__ABOUT THIS EXERCISE__. A word-for-word copy of the lines below, starting at the line with "This screenshot has" and ending at the last one, is what you should give. Omit every picture.

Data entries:
◇ ◇ ◇ ◇

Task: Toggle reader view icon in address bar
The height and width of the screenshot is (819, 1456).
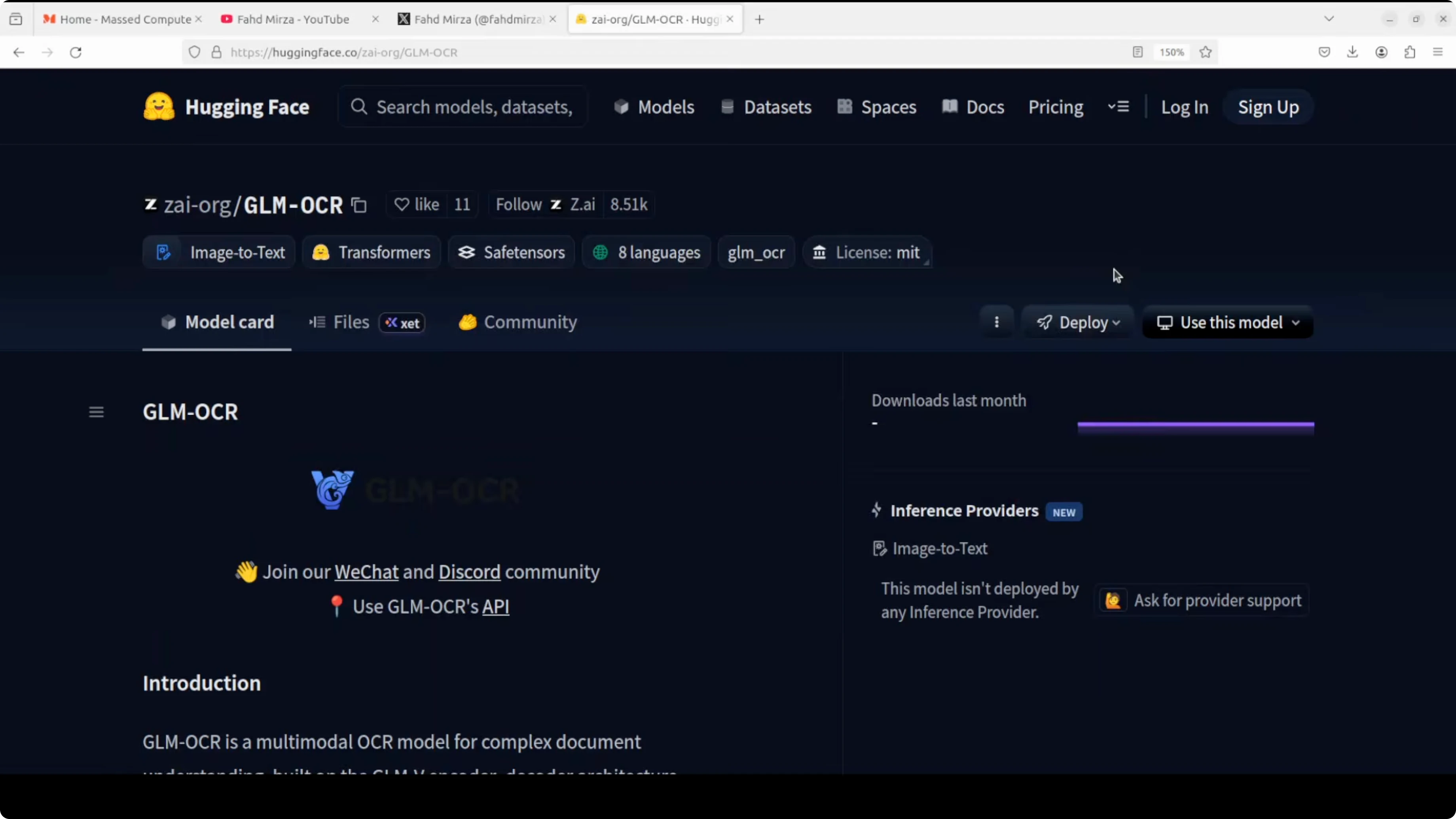Action: click(1138, 52)
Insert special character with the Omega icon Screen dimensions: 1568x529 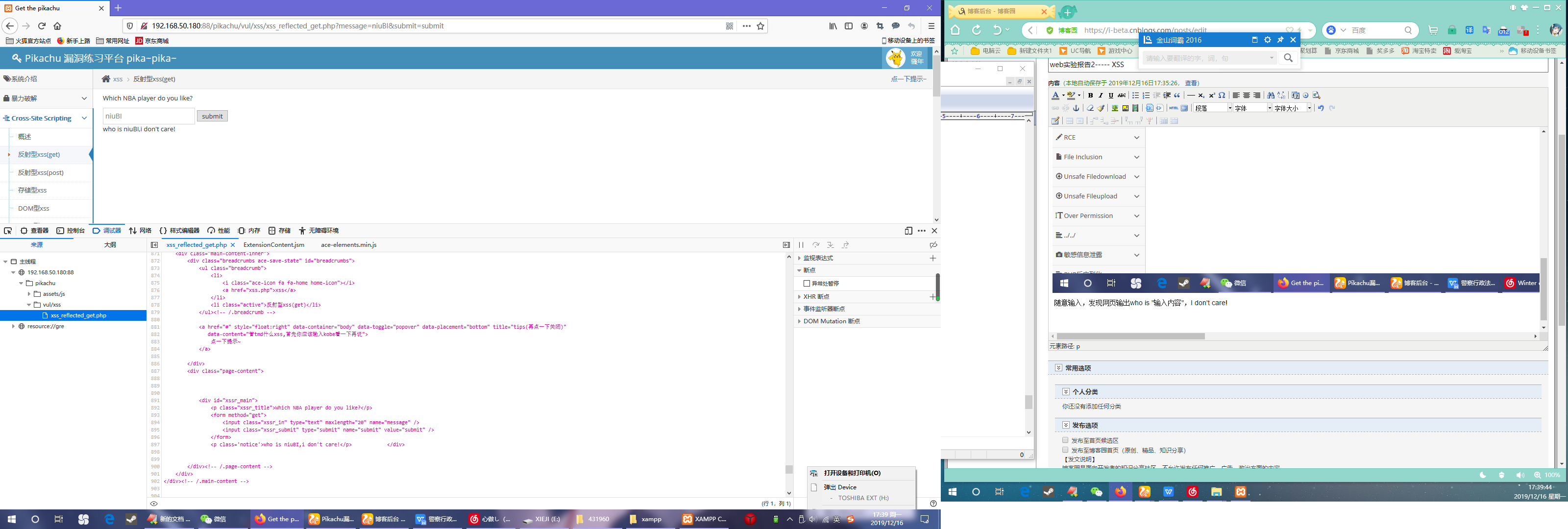pos(1222,96)
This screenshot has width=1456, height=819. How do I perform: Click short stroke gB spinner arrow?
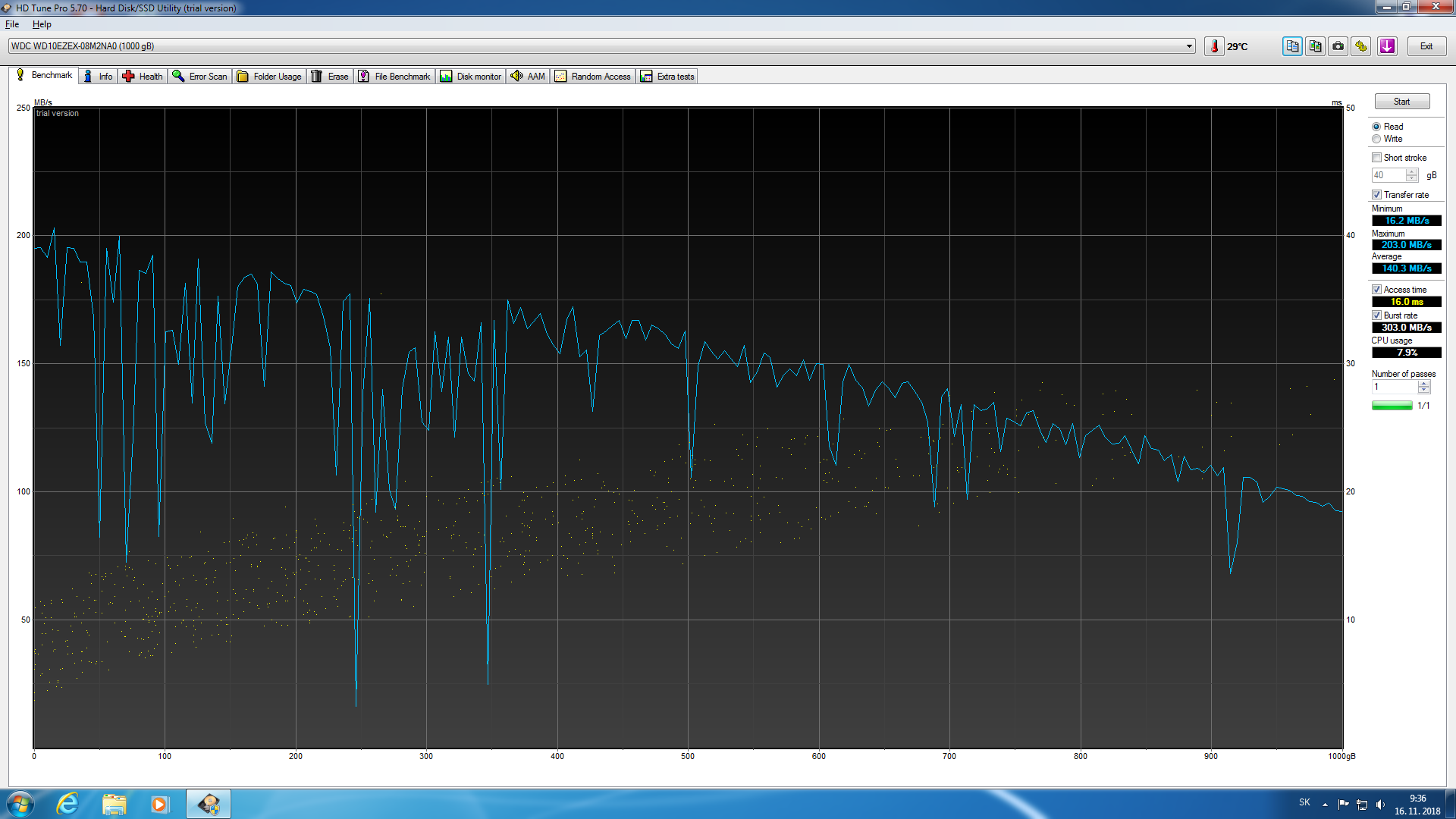(x=1411, y=172)
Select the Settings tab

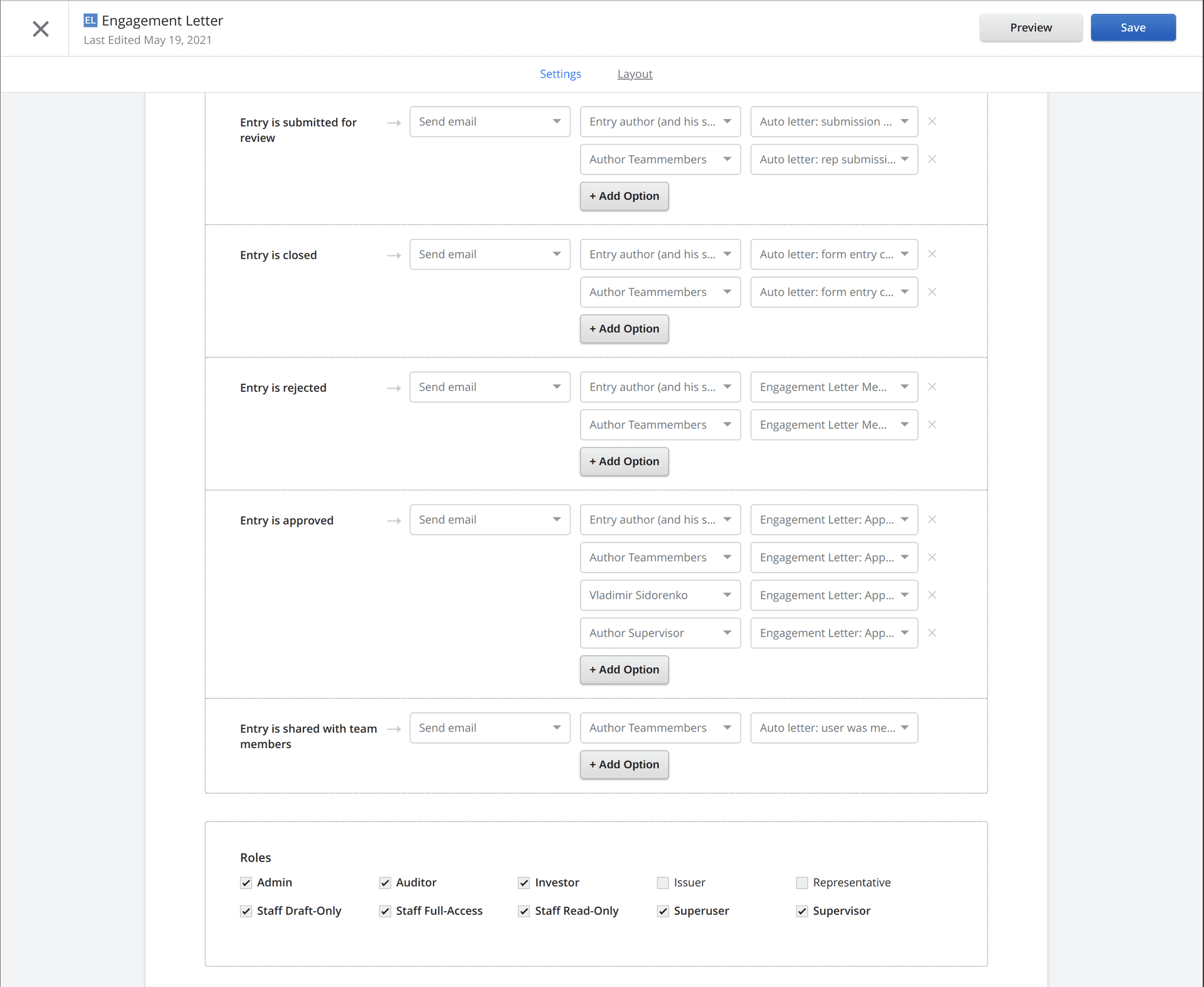[560, 74]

◇ ◇ ◇ ◇

__SOLVED EXERCISE__.
This screenshot has width=1456, height=819. How do I perform: Click short stroke gB spinner arrow?
(x=1411, y=172)
Select the Settings tab

[560, 74]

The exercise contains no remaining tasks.